Watch the full conversation here and keep reading for key quotes by each panelist.
- “My presentation tries to understand how miners make sense of Tuberculosis (TB) and what their perceptions are. In doing so we are provided with commentary on what the lived experience is like to breathe underground.”
- “The mining sector is considered to be an institutional amplifier of TB because the mine sites produce a significantly higher-than-average TB infection rate. This could be attributed to the fact that the mining environment is often damp, overcrowded, enclosed and has poor ventilation.”
- “For several decades, occupational diseases such as TB and silicosis have plagued South Africa's mining industry. The high prevalence of TB among miners coincides with the early gold rush in 1886. It is estimated that nearly 50,000 miners died between 1886 and 1912 from TB and other occupational lung-related diseases.”
- “20 years into post-apartheid South Africa, miners have the highest rates of TB in the world. The TB infection rate among miners is estimated to be between 3,000 and 7,000 per 100,000 people. This is four to seven times higher than that of the general population in South Africa.”
- “I think of dust as a metaphor. It's a critique of the working conditions [within] capitalist experiences. I decided to use Rob Nixon’s concept of slow violence as the theory that holds everything together. Slow violence is a violence that occurs gradually and out of sight, across time. It's not viewed as a violence.”
- “Miners perceive dust as inflicting a slow violence on their bodies… This invisible violence affects the health of miners in the long run. We don't think of breathing underground as violence, but it is violence and it's damaging people's bodies.”
- “Nurses make up 81% of the health labour force in this country. The vast majority of health workers are nurses and 89% of those are women. Nurses are the oxygen of the South African health system. That is why I want to ask about the quality of that breathing of nurses, and gasping is an excellent description.”
- “I want to start by giving you a few examples over the decades since 1994 of nurses' experiences in South Africa.”

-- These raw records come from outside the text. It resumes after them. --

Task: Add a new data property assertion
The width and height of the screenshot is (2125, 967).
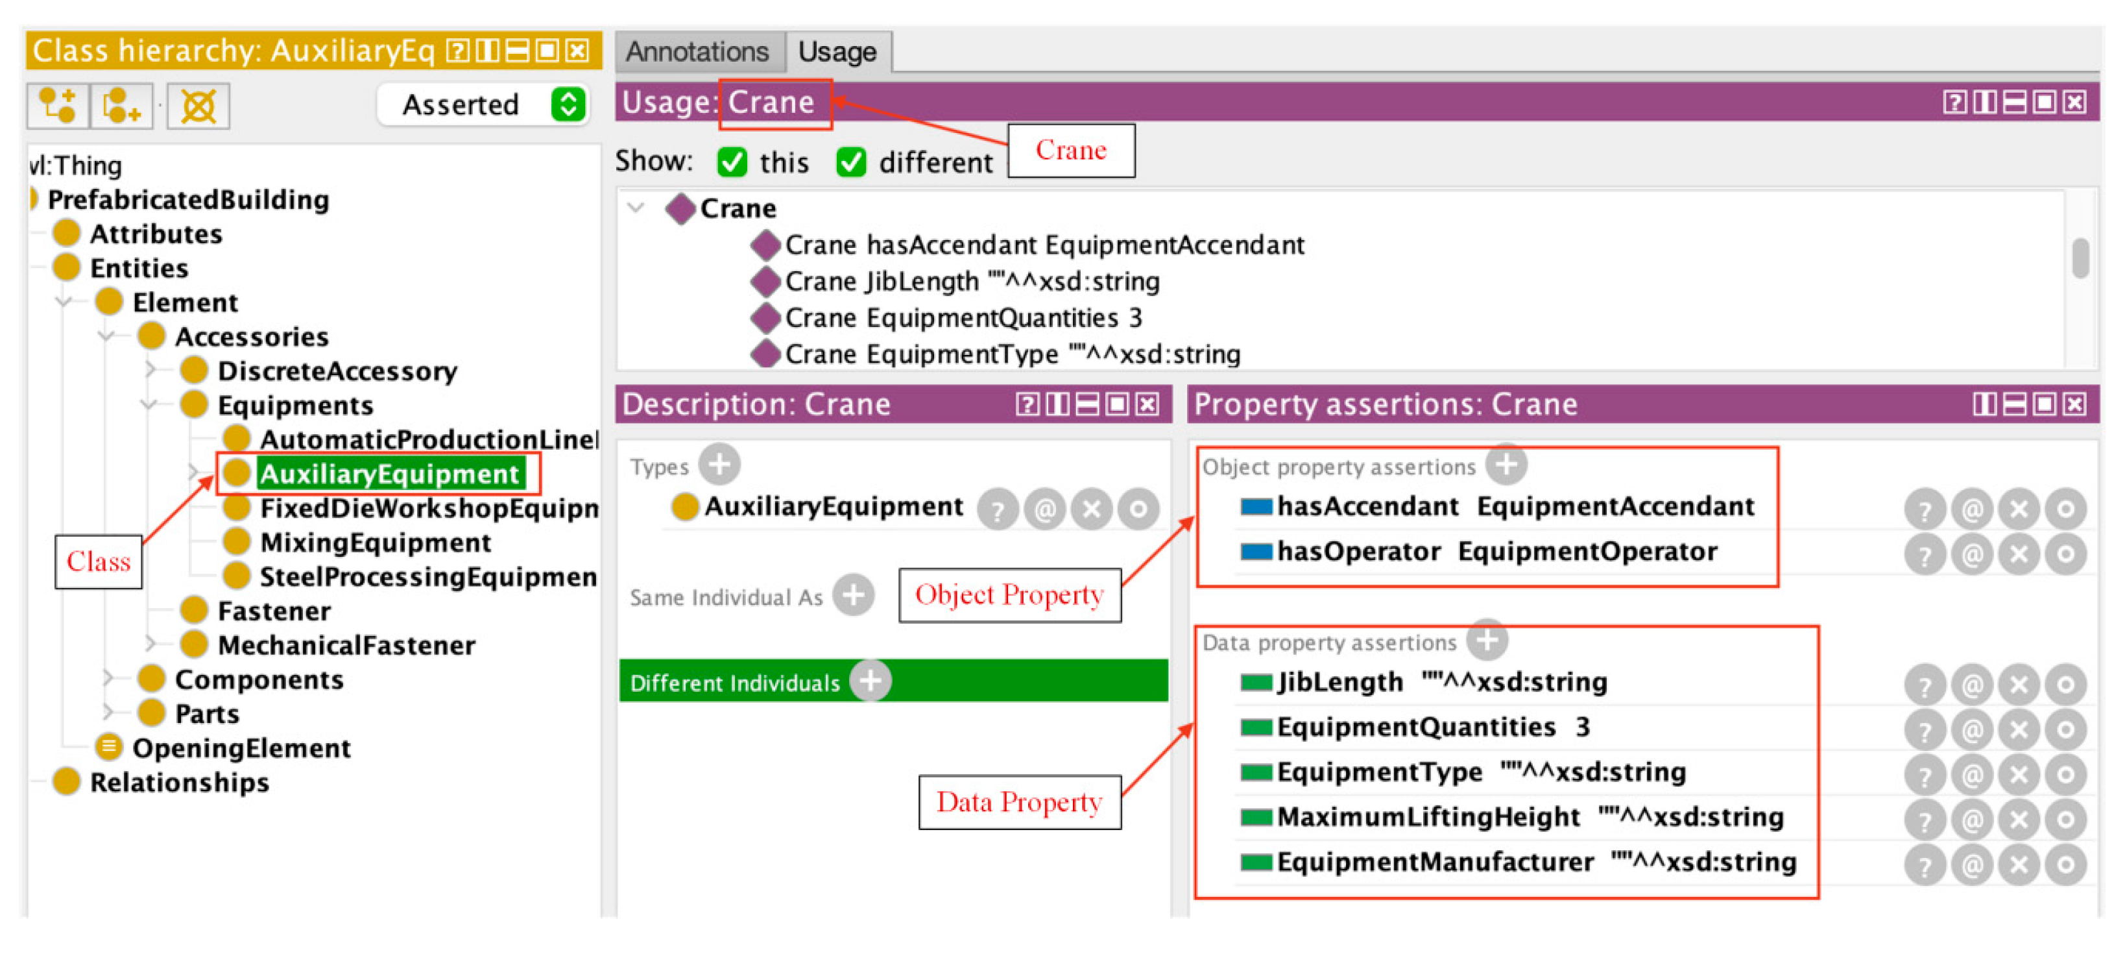Action: pos(1488,640)
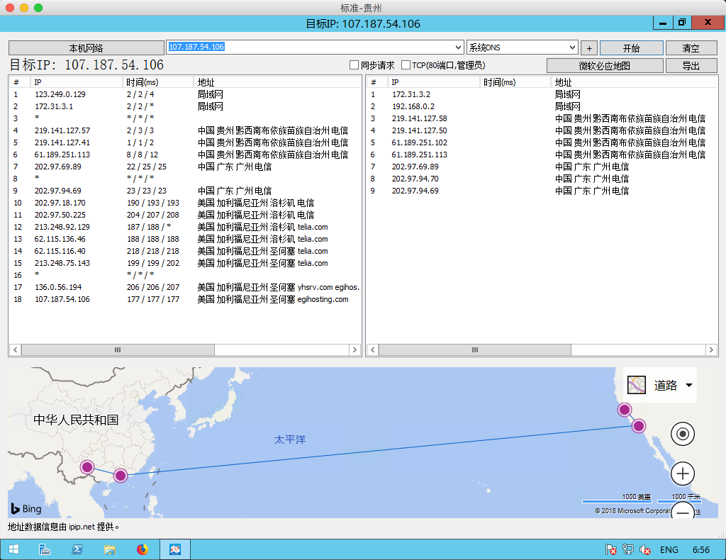Toggle the TCP(80端口,管理员) checkbox
Viewport: 726px width, 560px height.
tap(406, 65)
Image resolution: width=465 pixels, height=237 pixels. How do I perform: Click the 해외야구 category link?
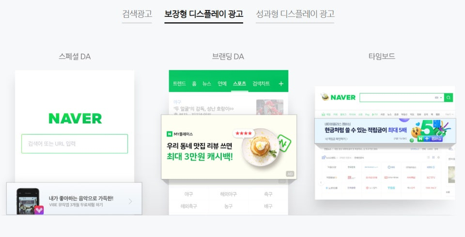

- “Nurses cited workplace constraints that were preventing them from upholding the code of ethics and the South African nurses pledge… The workplace constraint that was most cited [by surveyed nurses] was disrespect from patients, blame by management for errors and other problems stemming from systemic inefficiencies, and staff shortages.”
- “A study was done around retention and major factors in nurse emigration. Shortages and excessive overtime came out as a major reason, lack of professional development opportunities, lack of rewards for the work and difficult work relations.”
- “We criticise nurses a great deal in this country. We often talk about whether they have ethics and we question their moral standing.”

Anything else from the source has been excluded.